Professor Steven Clarke was recently interviewed by science journalist Robyn Williams about his Alzheimer’s disease research.
The Australian Broadcasting Corp’s Science Show is considered by many people to be the world’s best science broadcast program. Clarke’s eight-minute interview was a segment of Williams’ one-hour radio show titled “The seaweed revolution and keeping brains fit” which aired on August 1, 2020. The interview and transcript can be accessed here.
In the interview, Clarke discusses the discovery of a new understanding of how Alzheimer’s disease affects the brain, which he and his collaborators described in a 2019 Nature Communications paper.
An authority on the biochemistry of the aging process and how protein modification can regulate biological function, Clarke earned his bachelor’s degree in chemistry and zoology from Pomona College, his Ph.D. in biochemistry and molecular biology from Harvard University and, after a two-year postdoctoral appointment as a Miller Fellow at the University of California at Berkeley, he joined the UCLA faculty in 1978. He directed the UCLA Cellular and Molecular Biology Training Program from 1988-2018 and the UCLA Molecular Biology Institute from 2001 to 2011. Clarke has received many awards for his research and teaching. To learn more about Clarke’s research, visit his group’s website.
Professor Jose Rodriguez was also interviewed on the show.

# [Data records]
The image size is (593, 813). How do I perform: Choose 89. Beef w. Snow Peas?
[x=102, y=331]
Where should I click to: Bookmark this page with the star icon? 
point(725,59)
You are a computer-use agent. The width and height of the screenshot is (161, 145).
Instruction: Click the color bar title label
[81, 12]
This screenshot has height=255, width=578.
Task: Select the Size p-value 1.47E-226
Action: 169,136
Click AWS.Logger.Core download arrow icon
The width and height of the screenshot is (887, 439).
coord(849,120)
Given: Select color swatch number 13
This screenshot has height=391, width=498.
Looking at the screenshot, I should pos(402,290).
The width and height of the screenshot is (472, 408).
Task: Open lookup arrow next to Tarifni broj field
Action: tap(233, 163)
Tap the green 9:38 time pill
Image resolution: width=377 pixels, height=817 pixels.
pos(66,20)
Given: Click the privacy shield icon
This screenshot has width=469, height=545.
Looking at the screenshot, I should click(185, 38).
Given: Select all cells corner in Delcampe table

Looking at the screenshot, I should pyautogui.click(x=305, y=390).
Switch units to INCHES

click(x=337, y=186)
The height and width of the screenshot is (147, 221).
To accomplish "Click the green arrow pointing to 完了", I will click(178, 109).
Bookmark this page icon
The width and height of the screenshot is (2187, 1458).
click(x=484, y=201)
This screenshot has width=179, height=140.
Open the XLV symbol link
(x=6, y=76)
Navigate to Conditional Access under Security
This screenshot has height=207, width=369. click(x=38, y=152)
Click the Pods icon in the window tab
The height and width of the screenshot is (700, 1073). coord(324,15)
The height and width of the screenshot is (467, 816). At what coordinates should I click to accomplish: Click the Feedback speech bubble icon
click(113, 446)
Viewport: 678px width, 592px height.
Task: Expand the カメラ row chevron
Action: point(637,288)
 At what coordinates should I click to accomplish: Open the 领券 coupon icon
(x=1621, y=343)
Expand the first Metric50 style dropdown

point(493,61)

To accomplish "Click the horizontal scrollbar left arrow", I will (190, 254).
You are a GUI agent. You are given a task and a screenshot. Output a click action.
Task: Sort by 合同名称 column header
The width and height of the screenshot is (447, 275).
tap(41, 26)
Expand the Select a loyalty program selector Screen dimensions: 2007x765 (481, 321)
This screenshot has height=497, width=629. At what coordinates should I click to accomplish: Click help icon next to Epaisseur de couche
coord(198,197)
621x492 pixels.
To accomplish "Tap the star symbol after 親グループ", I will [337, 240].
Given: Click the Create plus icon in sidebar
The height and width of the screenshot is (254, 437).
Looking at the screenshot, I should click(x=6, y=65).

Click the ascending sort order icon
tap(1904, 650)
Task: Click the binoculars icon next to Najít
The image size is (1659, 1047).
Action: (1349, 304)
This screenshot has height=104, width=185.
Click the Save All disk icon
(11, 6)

# [ASSIGNMENT 1]
Output the passage of the article on Professor Steven Clarke's radio interview that begins with the words "The Australian Broadcasting" and ends with "Nature Communications paper.".
# [ASSIGNMENT 2]
According to the article on Professor Steven Clarke's radio interview, in what year did Clarke join the UCLA faculty?
# [ASSIGNMENT 3]
Write the next part of the article on Professor Steven Clarke's radio interview, picking up after its final sentence.

# [EXERCISE ANSWER 1]
The Australian Broadcasting Corp’s Science Show is considered by many people to be the world’s best science broadcast program. Clarke’s eight-minute interview was a segment of Williams’ one-hour radio show titled “The seaweed revolution and keeping brains fit” which aired on August 1, 2020. The interview and transcript can be accessed here.
In the interview, Clarke discusses the discovery of a new understanding of how Alzheimer’s disease affects the brain, which he and his collaborators described in a 2019 Nature Communications paper.

# [EXERCISE ANSWER 2]
1978

# [EXERCISE ANSWER 3]
From “The Science Show” website:
Kinky proteins suspected cause for Alzheimer’s
On The Science Show with Robyn Williams
Enzymes might control proteins which change shape and interfere with normal brain function.
Various proteins have been mentioned as possible causes of Alzheimer’s. Two are prion and tau. But Steven Clarke suggests Alzheimer’s may be caused by a larger number of rogue proteins. He says an analogy is a leaky roof. You can fix one leak, but there may be many more. And so too with proteins in an aging brain. The problem is aggregations of misshaped or kinky proteins. Steven Clarke thinks proteins might be controlled for normal shape in younger brains. But in older brains, amino acids making up protein shape, produce residues that are kinked. These amino acids are controlled by enzymes in younger brains. But if these controlling enzymes are reduced, which might happen with age, this may allow the residue amino acids to become misshaped and then aggregate, interrupting normal brain function. So how to keep your repair enzymes happy? Maybe Mum was right – diet, exercise, and sleep.